Tor sort le premier. La voie est libre. Les Amazones ont déjà disparu. Je monte le dernier. Nous nous déployons. Les sentinelles sont sur les créneaux. L'obscurité est notre alliée. Sûrs de leur force, les Hyksos ne font pas garder les portes intérieures. Ça n'a pas changé. Où sont les guerrières ? Dans quel lieu gardent-ils leurs prisonnières, quand elles ne jouent pas leur mascarade ? La deuxième cour. Nous nous faufilons dans l'ombre. Ici les gardes sont plus nombreux. Méfiance ! Tor me fait signe. Il a raison, en deux groupes, nous aurons plus de chance d'atteindre les étages. Le chemin de ronde est au-dessus. La moindre erreur et nous serons criblés de flèches. Mes compagnons partent à la recherche de l'armurerie. Une grande pièce au premier étage a des fenêtres allumées : deux gardes devant les deux issues, des ombres qui vont et viennent à l'intérieur, quatre hommes au moins. C'est trop pour une armurerie mais suffisant pour des prisonniers. Fenril les a vues également. Je m'occupe des gardes extérieurs, mes compagnons se chargent des gardes dans les cellules. Ils n'auront même pas le temps de s'en rentre compte. Même à cette distance, je peux figer le sang de mes ennemis. De vulgaires statues de glace. Ils sont inoffensifs. C'est le moment ! À gauche, Fenril ne laisse aucune chance à son adversaire. L'hyksos tombe gorge ouverte sans avoir pu donner l'alerte. Les deux de droite n'ont guère plus de chance. Mon épée transperce mon adversaire avant même qu'il s'en aperçoive. Cassius tue le troisième. Le quatrième, pris par surprise, vacille sur les coups de Fenril et finit entre les mains de ses prisonnières, trop heureuses de nous donner un coup de main. Elles l'étranglent à mains nues. L'attaque n'a duré que quelques minutes. Nous faisons signe aux guerrières de garder le silence. Toutes ne sont pas là et, malgré mes efforts, dans la pénombre, je ne vois pas leur stratège. Nous les libérons de leurs liens.

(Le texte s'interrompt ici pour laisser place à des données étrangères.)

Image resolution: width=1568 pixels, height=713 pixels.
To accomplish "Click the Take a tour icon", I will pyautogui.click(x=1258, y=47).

_ La gouverneure est morte, murmure l'une d'elle. Les Hyksos ne lui ont pas pardonné votre venue. Ils craignaient que vous n'ayez repéré quelque chose.

_ Ils n'ont pas tort.

_ Leur commandant a demandé des renforts mais rien ne vient pour l'instant.

_ Il sera trop tard.

J'espère que Tor aura accompli sa mission. Les guerrières récupèrent les armes des morts mais elles ne suffiront pas. Le gros de la garnison est entassé dans les dortoirs de cette cour et nous ne sommes qu'une poignée pour résister jusqu'à l'arrivée de l'armée d'Hippolyte. Une fois les portes ouvertes, la progression devra être rapide mais le combat sera ardu, ne nous le cachons pas.

Pas besoin de signal. Le vacarme et l'agitation des sentinelles nous indiquent que Cyrène a réussi : les portes sont ouvertes. Les Hyksos se précipitent. L'effet de surprise est complet. Partout les chefs vomissent leurs ordres dans une désorganisation totale. Nous leur coupons l'accès à la ville basse. Tor s'empare de l'armurerie. Les Amazones se jettent dans la mêlée, à mains nues pour la plupart. Mais des jours de captivité les ont rendues enragées. Au corps à corps, à mains nues ou à l'épée, elles sont parfaitement entraînées. Je m'étonne que le fort ait pu tomber entre les mains de leurs ennemis et entrevois la dureté des combats.

Des cris remontent des faubourgs, les pas des chevaux. Hippolyte n'est plus très loin. Nos ennemis, surpris dans leur sommeil, désorganisés par l'effet de surprise, n'offrent qu'une piètre résistance. Ils se rendent rapidement. Victoire ! Une centaine d'hommes sont regroupés à genoux, désarmés. Hippolyte entre triomphante. Ses yeux étincèlent de satisfaction.

_ Prince Iolass, m'interpelle-t-elle. Reprenez vos hommes, Cyrène vous attend. Poursuivez-votre mission. Je veux voir cette forêt en flammes dès l'aube.

Elle ne nous accorde aucun repos. Très bien, cela me convient. Je passe près d'elle d'égal à égal.

_ Qu'allez-vous faire d'eux ?

_ Partez, Iolass, ordonne-t-elle. Ces lieux ne sont pas pour un atlante. Je ne ferai aucun prisonnier.

_ Les Hyksos ne vous le pardonneront pas.

_ Partez, vraiment... Je n'ai pas l'intention d'être pardonnée.

J'avoue obéir pour ne pas assister au massacre qui va s'opérer. Une fois qu'elle les aura interrogés, aucun ne survivra.